18/07/2023 • Mehmet Emre Toktay

Dog Breed Classification Using Convolutional Neural Networks

Dogs have been our loyal companions for thousands of years, providing love, companionship, and protection. They come in various shapes, sizes, and temperaments, each breed with its own unique characteristics. There always been growing interest in understanding the various dog breeds, as this knowledge helps in identifying breed-specific health issues and guides us in building strong connections with these lovable creatures.

Displaying Images Side by Side

In this project, we have developed a dog breed classifier using Convolutional Neural Networks (CNN) that can accurately identify a dog's breed from its image. This classifier can be useful for potential pet owners looking to learn more about the breed of a dog they wish to adopt or for those who simply want to understand the breed-specific characteristics of their furry friends.

Overview

The dog breed classifier project aims to accurately identify dog breeds from images using Convolutional Neural Networks (CNNs). The classifier is capable of predicting the breed of a dog with high accuracy and can also differentiate between human and dog images. If a human image is provided, the model suggests the most resembling dog breed.Also show three possibles. Some examples:

Displaying Images Side by Side

The project involves several steps, including:

1. Data loading and preprocessing : The code first loads the dog dataset and splits it into training, validation, and test sets using the load_dataset function. It also loads and shuffles human images for use in the human face detection task.

2. Human face detection: The code uses OpenCV's Haar cascade classifier for frontal face detection. The face_detector function takes an image path as input and returns True if it detects a face in the image, and False otherwise. It then calculates the percentage of human faces detected in human and dog images.

3. Dog detection using ResNet50: The code uses the pre-trained ResNet50 model to detect dogs in the images. The dog_detector function takes an image path as input and returns True if the model predicts the image to be a dog, and False otherwise. It then calculates the percentage of dogs detected in human and dog images.

4. Convolutional Neural Networks model :The code defines a CNN model , compiles it, and trains it using the training set. The model is then evaluated on the test set to obtain the test accuracy.

5. Transfer learning with VGG16: The code loads the bottleneck features obtained from the VGG16 model and creates a new model by adding a global average pooling layer followed by a dense layer with 133 output nodes (corresponding to the dog breeds). The model is compiled, trained, and evaluated on the test set to obtain the test accuracy.

6. Transfer learning with ResNet50 : The code loads the bottleneck features obtained from the ResNet50 model and creates a new model by adding a global average pooling layer followed by a dense layer with 133 output nodes (corresponding to the dog breeds). The model is compiled, trained, and evaluated on the test set to obtain the test accuracy.

7. Dog breed prediction : The code defines a dog_breed function that takes an image path as input and returns the top three predicted dog breeds along with their probabilities.
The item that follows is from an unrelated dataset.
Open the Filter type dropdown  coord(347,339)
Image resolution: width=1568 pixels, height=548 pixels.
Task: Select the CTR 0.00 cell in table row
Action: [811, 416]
The dog_breed_detector function displays the input image and provides dog breed predictions for both human and dog images.

The code demonstrates the process of building a dog breed classifier using deep learning techniques, including face detection, transfer learning with pre-trained models (ResNet50 and VGG16), and creating a CNN. The final part of the code predicts the dog breed for a given image, whether it contains a dog or a human face.

Strategy for solving the problem

In this project, our goal is to build a model that can accurately classify dog breeds based on images. To tackle this problem, we employ three different strategies: creating a CNN, using transfer learning with VGG16, and using transfer learning with ResNet50.

1. Convolutional Neural Network (CNN) : In this approach, we design a custom CNN architecture tailored to our specific problem. We create convolutional and pooling layers to extract features from the images, followed by fully connected layers to make predictions. Although this approach allows for more control over the architecture, it requires a significant amount of data and computational resources to achieve satisfactory results, as the model needs to learn everything .

2. Transfer Learning with VGG16: Instead of building a CNN , we can leverage pre-trained models like VGG16 that have already learned general features from a large dataset (e.g., ImageNet). We replace the original fully connected layers with new ones, specifically designed for our dog breed classification task. By freezing the weights of the convolutional layers, we can fine-tune the model using less computational resources and time compared to training the whole network. The VGG16 model is known for its simplicity and strong performance on image classification tasks.

3. Transfer Learning with ResNet50: Similar to the VGG16 approach, we use another pre-trained model, ResNet50, for transfer learning. ResNet50 is a more complex and deeper architecture, which leverages residual connections to facilitate the training of deeper networks. It is known for its excellent performance on a wide range of image classification tasks. We follow the same process as with VGG16, replacing the original fully connected layers and training only the new layers for our dog breed classification problem.

By comparing the performance, training time, and the number of parameters for each strategy, we can choose the most suitable approach for our problem. Transfer learning techniques, like VGG16 and ResNet50, often lead to better results and require less training time than building a CNN. However, it's essential to consider the trade-offs between computational resources, training time, and model complexity when selecting the best strategy for solving the problem.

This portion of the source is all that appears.